Polished Aluminium Frame

gt-arrowhead
gt-arrowhead Posts: 2,507
edited October 2013 in MTB general
Slowly but surely getting my Arrowhead back together, collecting the wheelset this weekend so im looking to get cracking with the frame.

Basically, im a lazy bastad and i never bothered to sand the bike down to bare metal each time ive sprayed it. Ive just throughly sanded the paint on the outside before applying my primer, so what ive got on the frame is this

Factory paint + primer
black + primer
blue + primer

Thats quite thick, so ive gotta strip all that off...and thats gonna take forever.
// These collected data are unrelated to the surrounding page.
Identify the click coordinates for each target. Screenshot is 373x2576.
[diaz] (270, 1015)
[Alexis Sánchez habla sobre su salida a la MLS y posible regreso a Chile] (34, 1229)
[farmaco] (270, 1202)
Ive decided i dont want paint anymore, my plan is to strip it down to bare aluminium and and polish it up to look like a "chrome" sort of effect, then i am thinking to give it a coat of primer to stop it from oxidizing and becoming faded.

I dont know too much about doing this, so what exactly do i need to achieve this polished mirrory sort of effect. I know it can be done because ive seen it on car wheels and stuff, and other bike parts like stems etc.

Apparently i need some sort of liquid and alot of elbow grease to polish it up to look how i want. So ive been told. Does anyone have any ideas or know how to do this? Ill be looking around the net in the mean time but it doesnt hurt to ask on here either, because last time i saw a thread about paint it was very informative as people on here seem to know alot about paint and finishes etc -cough- Kowalski -cough- :)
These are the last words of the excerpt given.